L’uomo, con un fardello di precedenti penali che includevano reati contro il patrimonio, resistenza a pubblico ufficiale e detenzione ai fini di spaccio di sostanze stupefacenti, aveva posto in essere ripetuti episodi di violenza nel centro della movida perugina, alimentando l’allarme sociale. I numerosi interventi delle Forze dell’Ordine, richiesti dai cittadini spaventati dalle condotte dell’individuo, avevano reso evidente la sua pericolosità per l’ordine pubblico.
Nel mese di maggio, l’uomo era stato arrestato due volte dai Carabinieri per resistenza a pubblico ufficiale e, in seguito a un intervento del Questore, gli era stato imposto un Daspo Willy il 24 maggio, precludendogli l’accesso a tutti gli esercizi pubblici della provincia di Perugia.

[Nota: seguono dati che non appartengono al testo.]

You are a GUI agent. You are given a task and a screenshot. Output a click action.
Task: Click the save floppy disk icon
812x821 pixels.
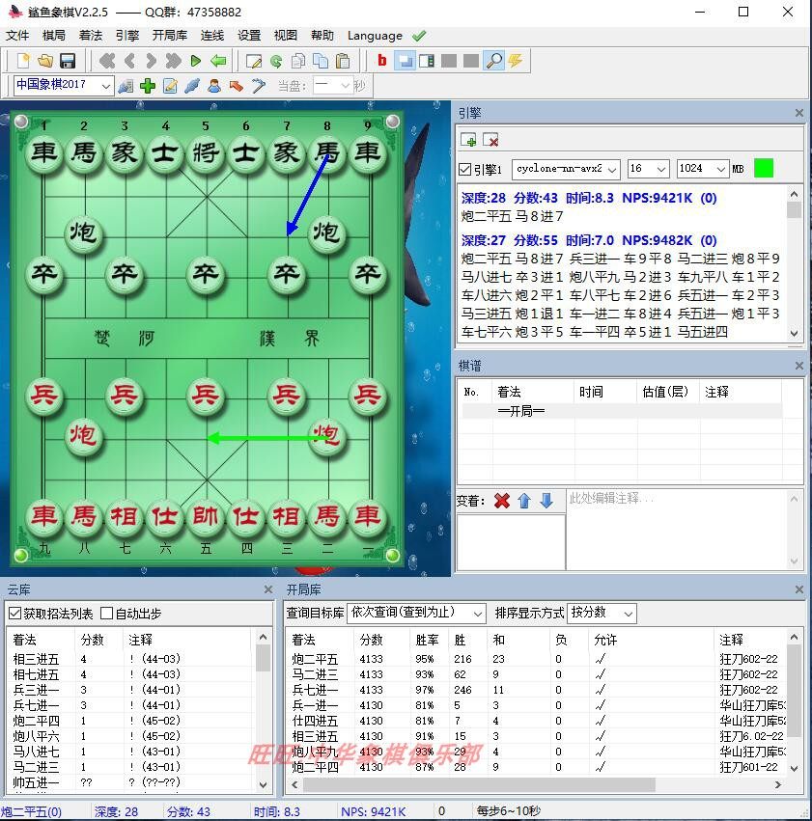click(x=68, y=61)
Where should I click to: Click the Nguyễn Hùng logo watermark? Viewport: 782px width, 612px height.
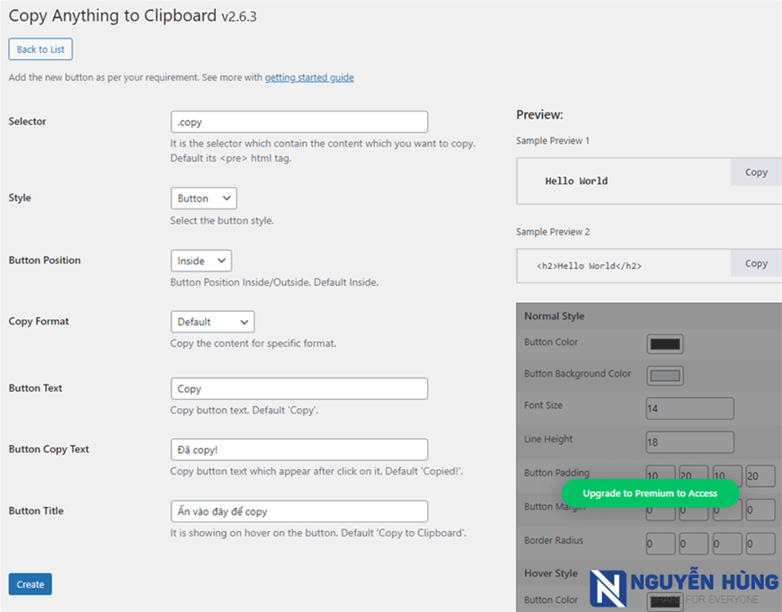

A seguito di un’accurata indagine da parte dell’Ufficio Immigrazione della Questura, il Questore di Perugia ha deciso di adottare un provvedimento di espulsione nei suoi confronti, ai sensi dell’articolo 13 del Testo Unico sull’Immigrazione (D.Lgs. 286/1998). Il provvedimento è stato eseguito con accompagnamento immediato alla frontiera.
Il rimpatrio è stato effettuato tramite un volo partito dall’aeroporto di San Francesco d’Assisi con destinazione finale Tirana, grazie alla collaborazione del posto di Polizia di Frontiera.